→ **Enunciado da tarefa**:
Selecione no material todas as linhas que contêm a palavra "beside" e copie-as.

╭──

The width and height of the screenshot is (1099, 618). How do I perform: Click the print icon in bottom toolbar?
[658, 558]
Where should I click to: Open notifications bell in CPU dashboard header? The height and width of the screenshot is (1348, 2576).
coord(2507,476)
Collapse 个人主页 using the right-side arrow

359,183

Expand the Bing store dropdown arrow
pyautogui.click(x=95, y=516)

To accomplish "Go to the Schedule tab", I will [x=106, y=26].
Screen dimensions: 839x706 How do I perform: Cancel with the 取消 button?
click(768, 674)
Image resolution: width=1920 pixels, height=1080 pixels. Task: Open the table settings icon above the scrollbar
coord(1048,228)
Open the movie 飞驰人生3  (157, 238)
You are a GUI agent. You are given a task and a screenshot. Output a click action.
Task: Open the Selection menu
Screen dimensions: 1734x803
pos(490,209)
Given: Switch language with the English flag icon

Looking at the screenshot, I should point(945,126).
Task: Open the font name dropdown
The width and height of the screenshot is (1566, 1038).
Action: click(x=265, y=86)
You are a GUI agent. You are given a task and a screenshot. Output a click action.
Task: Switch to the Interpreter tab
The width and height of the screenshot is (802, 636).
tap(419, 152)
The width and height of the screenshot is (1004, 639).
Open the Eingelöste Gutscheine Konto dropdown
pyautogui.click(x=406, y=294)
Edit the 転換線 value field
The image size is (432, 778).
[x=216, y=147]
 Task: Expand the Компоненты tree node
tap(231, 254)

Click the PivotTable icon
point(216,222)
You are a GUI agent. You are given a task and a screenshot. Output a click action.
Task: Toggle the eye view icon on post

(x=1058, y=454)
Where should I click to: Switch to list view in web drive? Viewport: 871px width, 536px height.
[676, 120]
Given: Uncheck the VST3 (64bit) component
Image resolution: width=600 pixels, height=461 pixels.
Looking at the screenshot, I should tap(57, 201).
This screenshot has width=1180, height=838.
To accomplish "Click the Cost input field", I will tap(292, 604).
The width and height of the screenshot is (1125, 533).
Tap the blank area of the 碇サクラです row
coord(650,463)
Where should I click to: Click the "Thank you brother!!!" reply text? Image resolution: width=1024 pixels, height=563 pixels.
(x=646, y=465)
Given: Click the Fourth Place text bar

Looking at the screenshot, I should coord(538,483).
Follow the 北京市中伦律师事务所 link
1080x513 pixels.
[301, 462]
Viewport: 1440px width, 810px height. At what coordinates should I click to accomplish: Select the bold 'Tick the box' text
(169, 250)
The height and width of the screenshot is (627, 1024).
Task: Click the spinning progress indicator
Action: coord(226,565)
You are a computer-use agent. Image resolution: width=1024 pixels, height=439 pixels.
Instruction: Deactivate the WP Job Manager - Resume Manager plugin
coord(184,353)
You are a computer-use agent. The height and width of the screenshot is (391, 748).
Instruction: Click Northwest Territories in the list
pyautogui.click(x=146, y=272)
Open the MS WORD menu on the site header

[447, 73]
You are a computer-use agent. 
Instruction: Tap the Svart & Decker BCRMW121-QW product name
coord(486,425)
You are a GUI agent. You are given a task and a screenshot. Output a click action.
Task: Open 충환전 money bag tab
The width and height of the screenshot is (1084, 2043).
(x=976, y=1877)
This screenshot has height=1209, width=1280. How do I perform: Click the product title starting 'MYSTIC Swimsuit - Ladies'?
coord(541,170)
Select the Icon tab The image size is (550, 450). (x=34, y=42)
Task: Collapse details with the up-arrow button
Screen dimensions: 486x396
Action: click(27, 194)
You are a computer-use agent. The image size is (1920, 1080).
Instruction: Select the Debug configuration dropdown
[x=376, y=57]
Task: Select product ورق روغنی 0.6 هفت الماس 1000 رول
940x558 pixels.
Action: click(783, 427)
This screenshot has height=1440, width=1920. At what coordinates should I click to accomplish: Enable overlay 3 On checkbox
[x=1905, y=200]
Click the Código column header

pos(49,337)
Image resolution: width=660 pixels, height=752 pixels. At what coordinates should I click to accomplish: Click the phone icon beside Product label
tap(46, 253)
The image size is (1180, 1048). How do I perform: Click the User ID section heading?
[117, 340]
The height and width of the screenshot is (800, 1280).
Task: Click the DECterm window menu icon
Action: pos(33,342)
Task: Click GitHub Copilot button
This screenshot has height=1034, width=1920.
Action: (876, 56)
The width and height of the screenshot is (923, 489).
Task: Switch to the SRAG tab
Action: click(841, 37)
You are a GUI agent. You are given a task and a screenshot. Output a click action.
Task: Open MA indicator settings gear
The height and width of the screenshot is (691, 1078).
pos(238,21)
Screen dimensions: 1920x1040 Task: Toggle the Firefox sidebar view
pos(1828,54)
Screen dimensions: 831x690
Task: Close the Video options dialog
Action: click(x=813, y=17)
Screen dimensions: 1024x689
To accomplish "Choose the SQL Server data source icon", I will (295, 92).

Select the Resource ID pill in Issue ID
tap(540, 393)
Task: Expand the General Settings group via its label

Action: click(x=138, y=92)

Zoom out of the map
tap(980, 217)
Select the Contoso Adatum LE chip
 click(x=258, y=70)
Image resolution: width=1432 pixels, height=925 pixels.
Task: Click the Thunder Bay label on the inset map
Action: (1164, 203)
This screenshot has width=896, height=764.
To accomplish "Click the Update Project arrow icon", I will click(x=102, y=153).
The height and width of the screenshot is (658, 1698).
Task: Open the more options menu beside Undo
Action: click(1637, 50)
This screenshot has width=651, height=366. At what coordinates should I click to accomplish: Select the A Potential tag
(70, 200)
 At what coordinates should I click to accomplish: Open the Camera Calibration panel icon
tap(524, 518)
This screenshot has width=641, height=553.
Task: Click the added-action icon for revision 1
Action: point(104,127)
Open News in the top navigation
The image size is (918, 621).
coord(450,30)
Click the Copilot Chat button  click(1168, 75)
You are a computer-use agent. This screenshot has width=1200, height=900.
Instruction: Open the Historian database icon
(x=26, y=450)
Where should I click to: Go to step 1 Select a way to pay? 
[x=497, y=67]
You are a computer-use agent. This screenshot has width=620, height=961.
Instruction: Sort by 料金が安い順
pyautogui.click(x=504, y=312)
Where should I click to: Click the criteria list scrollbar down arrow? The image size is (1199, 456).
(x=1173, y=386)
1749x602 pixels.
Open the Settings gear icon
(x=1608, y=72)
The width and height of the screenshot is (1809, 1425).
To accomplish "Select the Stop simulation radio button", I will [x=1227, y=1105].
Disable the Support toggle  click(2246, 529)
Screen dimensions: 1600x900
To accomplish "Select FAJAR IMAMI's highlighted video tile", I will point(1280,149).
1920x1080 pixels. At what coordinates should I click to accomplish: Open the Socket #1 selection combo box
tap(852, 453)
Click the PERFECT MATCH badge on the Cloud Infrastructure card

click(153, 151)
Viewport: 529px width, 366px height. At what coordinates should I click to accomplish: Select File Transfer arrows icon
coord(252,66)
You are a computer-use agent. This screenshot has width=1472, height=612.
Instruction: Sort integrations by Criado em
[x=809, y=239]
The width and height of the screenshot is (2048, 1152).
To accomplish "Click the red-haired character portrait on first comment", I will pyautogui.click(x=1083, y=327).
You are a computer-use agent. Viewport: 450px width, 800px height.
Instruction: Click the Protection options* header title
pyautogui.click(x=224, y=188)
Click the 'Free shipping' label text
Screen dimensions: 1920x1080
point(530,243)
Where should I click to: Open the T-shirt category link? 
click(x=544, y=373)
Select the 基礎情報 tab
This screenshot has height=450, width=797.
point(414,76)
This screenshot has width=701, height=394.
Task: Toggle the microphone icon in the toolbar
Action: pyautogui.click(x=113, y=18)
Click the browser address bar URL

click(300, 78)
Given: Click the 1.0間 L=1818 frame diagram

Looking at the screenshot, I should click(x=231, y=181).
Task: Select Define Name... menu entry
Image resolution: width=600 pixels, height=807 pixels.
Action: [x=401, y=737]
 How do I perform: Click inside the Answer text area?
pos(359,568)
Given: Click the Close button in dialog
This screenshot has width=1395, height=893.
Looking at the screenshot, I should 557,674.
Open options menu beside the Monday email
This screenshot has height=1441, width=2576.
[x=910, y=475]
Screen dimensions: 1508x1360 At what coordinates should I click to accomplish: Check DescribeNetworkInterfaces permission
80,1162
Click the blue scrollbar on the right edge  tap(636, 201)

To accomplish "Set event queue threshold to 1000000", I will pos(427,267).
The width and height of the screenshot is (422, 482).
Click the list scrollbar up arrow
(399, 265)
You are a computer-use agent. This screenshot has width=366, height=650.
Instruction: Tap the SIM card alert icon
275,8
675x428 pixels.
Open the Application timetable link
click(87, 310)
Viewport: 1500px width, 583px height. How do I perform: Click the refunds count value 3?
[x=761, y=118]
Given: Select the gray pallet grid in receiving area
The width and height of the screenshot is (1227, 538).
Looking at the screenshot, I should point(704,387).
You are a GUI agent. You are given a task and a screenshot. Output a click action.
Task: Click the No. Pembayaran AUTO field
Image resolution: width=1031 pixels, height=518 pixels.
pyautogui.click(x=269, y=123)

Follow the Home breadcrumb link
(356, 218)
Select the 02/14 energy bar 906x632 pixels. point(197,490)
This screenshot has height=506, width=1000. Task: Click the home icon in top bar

╰──

→ **Resolução comentada**:
Image resolution: width=660 pixels, height=752 pixels. At what coordinates should I click to accomplish: Click the phone icon beside Product label
Task: Open the more options menu beside Undo
Open options menu beside the Monday email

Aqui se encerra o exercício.